I have been having fun exploring data lately so I wanted to write a summary post on the use of Seaborn to plot and examine your data.

I will be using the arctic penguin dataset as an example.

# Import required packages
import pandas as pd
from matplotlib import pyplot as plt
import seaborn as sns
df = sns.load_dataset('penguins').dropna()

First thing one should do is to familiarize oneself with the dataframe, i.e. variable names and types. Let’s take a look at what we have here.

# possible interesting categorical variables
for cat in ['species','island','sex']:
    print(cat, df[cat].unique())

print(df.head())

This returns

  • species [‘Adelie’ ‘Chinstrap’ ‘Gentoo’]
  • island [‘Torgersen’ ‘Biscoe’ ‘Dream’]
  • sex [‘Male’ ‘Female’]

and a screeshot of the head of the dataframe.

In this dataset we have some interesting variables, in this case I explored the body_mass_g, the bill_length_mm and the flipper_length_mm numerical variable in relation with the above categorical variables

Data distribution and categories

I started with a boxplot to explore the behavior of the body_mass_g variable and to have an idea of which of the above mentioned categories could be interesting to explore.

# let's explore the data using seaborn
g = sns.catplot(data=df, x='island', y='body_mass_g',
            hue='sex',
            col='species',
            kind='box', sharey=True)
g.set_axis_labels('Island','Body Mass (grams)')

This code returns:

figure-1

We can see from this plot that only the species Adelie has data for all 3 islands, so let’s focus on that species more. To illustrate more of the potential of seaborn I explored the data by looking at a violinplot with the individual data points overlayed on top.

sns.violinplot(data=adele, x='island', y='body_mass_g', hue='sex')
sns.swarmplot(data=adele, x='island', y='body_mass_g', hue='sex',
            dodge=True, palette=['lightgray', 'black']).set(xlabel='Island',ylabel='Body Mass (grams)')
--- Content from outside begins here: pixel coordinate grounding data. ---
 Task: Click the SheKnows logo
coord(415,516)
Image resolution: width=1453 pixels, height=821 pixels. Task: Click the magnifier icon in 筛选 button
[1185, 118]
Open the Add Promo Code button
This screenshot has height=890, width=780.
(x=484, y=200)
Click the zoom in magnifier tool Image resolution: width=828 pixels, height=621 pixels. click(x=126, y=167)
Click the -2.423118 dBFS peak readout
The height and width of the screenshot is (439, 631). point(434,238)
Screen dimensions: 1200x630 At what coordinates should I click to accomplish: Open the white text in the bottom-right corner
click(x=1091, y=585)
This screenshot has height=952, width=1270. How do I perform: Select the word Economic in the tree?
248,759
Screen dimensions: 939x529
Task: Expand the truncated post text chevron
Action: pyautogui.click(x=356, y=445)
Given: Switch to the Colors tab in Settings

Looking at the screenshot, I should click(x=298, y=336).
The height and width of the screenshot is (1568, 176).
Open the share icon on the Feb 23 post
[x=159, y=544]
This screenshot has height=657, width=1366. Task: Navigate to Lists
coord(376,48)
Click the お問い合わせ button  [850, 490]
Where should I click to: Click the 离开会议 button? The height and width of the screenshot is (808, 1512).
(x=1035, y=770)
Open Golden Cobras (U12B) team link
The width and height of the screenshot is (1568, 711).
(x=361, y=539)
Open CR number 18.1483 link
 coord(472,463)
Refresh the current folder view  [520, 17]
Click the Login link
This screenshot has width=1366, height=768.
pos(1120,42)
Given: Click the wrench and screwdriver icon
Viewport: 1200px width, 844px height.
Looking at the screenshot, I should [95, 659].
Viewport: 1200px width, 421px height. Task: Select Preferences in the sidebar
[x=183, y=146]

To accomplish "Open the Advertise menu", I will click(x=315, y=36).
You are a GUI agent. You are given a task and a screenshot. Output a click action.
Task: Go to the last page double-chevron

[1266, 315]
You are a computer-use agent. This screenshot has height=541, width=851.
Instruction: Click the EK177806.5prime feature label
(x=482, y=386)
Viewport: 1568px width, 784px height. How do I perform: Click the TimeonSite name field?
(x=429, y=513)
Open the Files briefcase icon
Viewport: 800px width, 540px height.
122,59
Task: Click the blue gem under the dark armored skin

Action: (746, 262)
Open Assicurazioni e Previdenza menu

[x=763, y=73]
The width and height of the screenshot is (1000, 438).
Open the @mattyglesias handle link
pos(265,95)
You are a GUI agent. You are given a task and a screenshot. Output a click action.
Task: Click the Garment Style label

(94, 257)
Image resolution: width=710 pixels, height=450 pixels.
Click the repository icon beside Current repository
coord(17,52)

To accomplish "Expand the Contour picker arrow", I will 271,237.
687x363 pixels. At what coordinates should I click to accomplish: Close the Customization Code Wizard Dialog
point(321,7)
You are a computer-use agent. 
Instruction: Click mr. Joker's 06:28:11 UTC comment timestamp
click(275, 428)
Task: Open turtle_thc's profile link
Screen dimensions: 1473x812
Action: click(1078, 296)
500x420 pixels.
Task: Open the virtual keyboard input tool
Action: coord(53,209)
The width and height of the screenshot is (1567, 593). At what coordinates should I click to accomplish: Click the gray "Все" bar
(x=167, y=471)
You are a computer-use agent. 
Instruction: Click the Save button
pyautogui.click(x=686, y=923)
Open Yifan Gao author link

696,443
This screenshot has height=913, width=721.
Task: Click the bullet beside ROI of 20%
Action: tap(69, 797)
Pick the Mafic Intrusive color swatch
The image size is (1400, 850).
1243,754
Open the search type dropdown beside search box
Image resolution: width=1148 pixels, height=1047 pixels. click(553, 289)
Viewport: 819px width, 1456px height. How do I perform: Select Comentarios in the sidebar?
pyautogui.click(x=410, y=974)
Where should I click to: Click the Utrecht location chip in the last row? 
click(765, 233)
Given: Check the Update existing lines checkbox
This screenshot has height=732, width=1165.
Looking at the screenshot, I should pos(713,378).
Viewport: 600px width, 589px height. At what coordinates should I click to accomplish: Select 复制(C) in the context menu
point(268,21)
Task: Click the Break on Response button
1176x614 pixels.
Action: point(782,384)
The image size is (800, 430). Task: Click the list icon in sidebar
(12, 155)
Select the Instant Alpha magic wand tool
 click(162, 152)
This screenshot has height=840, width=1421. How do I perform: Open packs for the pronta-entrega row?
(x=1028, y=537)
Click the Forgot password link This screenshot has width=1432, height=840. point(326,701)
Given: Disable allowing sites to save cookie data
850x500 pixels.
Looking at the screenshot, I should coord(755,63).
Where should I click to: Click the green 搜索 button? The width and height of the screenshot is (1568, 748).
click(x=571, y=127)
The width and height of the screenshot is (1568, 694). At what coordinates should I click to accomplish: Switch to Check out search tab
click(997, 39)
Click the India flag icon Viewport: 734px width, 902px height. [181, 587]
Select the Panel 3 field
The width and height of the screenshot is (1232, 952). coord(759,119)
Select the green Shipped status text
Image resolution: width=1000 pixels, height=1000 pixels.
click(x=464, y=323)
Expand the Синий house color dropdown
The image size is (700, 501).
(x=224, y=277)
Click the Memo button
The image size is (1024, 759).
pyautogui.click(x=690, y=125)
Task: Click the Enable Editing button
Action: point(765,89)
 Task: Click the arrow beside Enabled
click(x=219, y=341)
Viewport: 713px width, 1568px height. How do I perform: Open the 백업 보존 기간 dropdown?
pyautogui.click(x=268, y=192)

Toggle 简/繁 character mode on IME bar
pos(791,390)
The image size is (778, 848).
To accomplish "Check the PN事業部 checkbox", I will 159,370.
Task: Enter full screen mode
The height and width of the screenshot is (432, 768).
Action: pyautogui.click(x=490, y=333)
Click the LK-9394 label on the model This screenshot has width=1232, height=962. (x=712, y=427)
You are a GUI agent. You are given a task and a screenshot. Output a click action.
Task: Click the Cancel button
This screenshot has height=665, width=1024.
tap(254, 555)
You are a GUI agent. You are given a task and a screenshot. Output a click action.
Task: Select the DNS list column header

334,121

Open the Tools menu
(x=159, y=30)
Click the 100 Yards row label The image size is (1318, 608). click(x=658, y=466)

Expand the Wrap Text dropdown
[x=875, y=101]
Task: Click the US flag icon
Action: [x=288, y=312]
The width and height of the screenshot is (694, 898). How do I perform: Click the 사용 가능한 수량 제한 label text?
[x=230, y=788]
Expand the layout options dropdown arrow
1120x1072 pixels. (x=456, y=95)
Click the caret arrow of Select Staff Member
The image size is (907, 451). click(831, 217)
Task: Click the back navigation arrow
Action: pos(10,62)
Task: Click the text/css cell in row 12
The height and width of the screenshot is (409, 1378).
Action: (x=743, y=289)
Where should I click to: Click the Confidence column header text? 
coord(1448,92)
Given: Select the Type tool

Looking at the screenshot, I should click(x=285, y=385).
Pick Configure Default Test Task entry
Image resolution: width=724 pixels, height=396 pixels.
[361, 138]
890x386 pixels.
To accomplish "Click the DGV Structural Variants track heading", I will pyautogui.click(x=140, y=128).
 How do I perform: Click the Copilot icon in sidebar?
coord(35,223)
This code generates the following plot:

figure-2

This is already quite interesting to notice and to me it’s also aesthetically pleasing.

Bivariate relationship and regression

If we move to investigate the relationship between to numerical variables such as the bill and flipper length we also detect some interesting correlations. A priori, we could expect that bigger birds might have larger bills and longer flippers, is that the case?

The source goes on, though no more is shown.